[Please trim unrelated content, these mails are getting hard to read]
Pablo Neira Ayuso wrote:
Patrick McHardy wrote:
BTW, I recently looked into TIPC, its incredibly easy to use since
it deals with dead-node dectection etc internally and all you need
to do is exchange a few messages. Might be quite easy to write a
smarter failover daemon.
I see, I don't have more convincing arguments that "I would also need
time for that but in the meanwhile, please allow this". Well, failover
daemons are delicate pieces of software, they have to be stable,
well-tested, bug-free, give timely responses. Still TIPC is experimental
and I guess that the dead-node detection is only layer 3/4 based on
heartbeats. Dead-node detection is a tricky issue, the more you can
perform different layer checkings, the more increase chances to make
wrong decisions that may lead to inconsistent situations and tons of
problems. VRRP is the current standard and this one of his limitations,
and so on.
Well, if you are not going to accept the /proc interface, not matter
what I can argument, I give up on this ;)

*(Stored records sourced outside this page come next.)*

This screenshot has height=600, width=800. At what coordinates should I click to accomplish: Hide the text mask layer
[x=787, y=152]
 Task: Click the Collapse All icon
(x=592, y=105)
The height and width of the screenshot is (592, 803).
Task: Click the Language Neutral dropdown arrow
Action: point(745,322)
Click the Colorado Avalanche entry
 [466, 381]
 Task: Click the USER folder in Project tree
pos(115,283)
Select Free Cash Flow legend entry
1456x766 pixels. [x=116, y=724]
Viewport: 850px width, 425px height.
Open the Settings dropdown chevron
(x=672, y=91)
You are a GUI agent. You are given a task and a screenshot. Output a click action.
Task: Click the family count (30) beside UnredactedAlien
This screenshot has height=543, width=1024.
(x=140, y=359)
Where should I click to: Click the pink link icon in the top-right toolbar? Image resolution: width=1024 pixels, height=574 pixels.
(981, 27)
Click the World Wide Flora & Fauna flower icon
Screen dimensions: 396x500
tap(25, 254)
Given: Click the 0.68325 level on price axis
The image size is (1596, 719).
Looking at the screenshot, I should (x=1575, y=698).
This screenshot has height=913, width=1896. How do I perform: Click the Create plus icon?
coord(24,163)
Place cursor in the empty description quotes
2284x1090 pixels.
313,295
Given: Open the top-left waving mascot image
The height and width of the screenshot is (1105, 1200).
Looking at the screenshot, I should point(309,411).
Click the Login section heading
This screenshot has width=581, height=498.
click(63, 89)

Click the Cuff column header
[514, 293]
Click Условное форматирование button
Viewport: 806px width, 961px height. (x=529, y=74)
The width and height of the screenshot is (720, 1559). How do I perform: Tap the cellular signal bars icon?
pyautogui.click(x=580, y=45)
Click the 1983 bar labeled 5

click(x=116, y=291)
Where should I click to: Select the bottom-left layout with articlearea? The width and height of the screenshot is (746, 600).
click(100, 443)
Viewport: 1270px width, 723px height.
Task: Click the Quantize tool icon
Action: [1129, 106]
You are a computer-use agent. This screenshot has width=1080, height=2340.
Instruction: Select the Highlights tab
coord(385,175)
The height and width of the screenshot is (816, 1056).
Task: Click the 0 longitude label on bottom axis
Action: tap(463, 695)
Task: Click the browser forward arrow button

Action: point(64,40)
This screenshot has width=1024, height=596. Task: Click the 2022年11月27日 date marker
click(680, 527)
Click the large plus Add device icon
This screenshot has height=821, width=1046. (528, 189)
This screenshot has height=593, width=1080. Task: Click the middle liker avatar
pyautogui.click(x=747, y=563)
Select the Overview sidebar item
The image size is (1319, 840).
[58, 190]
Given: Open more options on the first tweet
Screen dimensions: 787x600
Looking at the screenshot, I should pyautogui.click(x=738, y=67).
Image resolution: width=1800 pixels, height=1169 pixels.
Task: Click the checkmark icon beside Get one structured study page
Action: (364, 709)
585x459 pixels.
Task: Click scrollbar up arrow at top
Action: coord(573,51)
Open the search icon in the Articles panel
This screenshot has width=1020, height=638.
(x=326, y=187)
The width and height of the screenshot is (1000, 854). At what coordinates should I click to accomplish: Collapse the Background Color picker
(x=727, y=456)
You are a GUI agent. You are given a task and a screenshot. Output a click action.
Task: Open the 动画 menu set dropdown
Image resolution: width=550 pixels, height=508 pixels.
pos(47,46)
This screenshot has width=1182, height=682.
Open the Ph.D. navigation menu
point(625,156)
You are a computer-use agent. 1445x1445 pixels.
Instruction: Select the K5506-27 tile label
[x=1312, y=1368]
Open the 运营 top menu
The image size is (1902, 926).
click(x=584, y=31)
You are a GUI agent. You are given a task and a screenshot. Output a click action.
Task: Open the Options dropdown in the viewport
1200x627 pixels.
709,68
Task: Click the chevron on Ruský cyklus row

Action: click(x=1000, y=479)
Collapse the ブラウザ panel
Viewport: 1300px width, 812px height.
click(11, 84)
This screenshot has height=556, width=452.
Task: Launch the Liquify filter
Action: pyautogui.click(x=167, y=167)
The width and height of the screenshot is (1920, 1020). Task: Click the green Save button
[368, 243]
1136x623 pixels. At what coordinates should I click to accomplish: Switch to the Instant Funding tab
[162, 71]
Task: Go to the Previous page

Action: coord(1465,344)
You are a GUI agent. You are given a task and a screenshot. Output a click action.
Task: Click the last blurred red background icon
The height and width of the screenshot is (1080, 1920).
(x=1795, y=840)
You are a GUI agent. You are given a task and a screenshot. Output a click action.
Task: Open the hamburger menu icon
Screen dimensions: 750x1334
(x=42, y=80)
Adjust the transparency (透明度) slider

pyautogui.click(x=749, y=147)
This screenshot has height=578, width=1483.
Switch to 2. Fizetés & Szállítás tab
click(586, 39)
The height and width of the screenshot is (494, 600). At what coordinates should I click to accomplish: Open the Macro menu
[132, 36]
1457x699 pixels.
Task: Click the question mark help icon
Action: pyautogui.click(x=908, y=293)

I'm afraid I can't be convinced of this. If you want to specify
multiple node ids, have the iptables command accept them, but
there's no reason to use proc for this.
Anyway, probably, this is a premature optimization (but worth?). Some
numbers, in my testbed, I get ~1800 TCP connections per second less with
eight cluster rules (no /proc interface).
24347 TCP connections per second with one rule.
22580 TCP connections per second with eight rules.
OK, I'll send you another patch without the /proc interface.
Thanks. As I said, I don't have anything against handling multiple
nodes in one rule, as long as its not done using proc.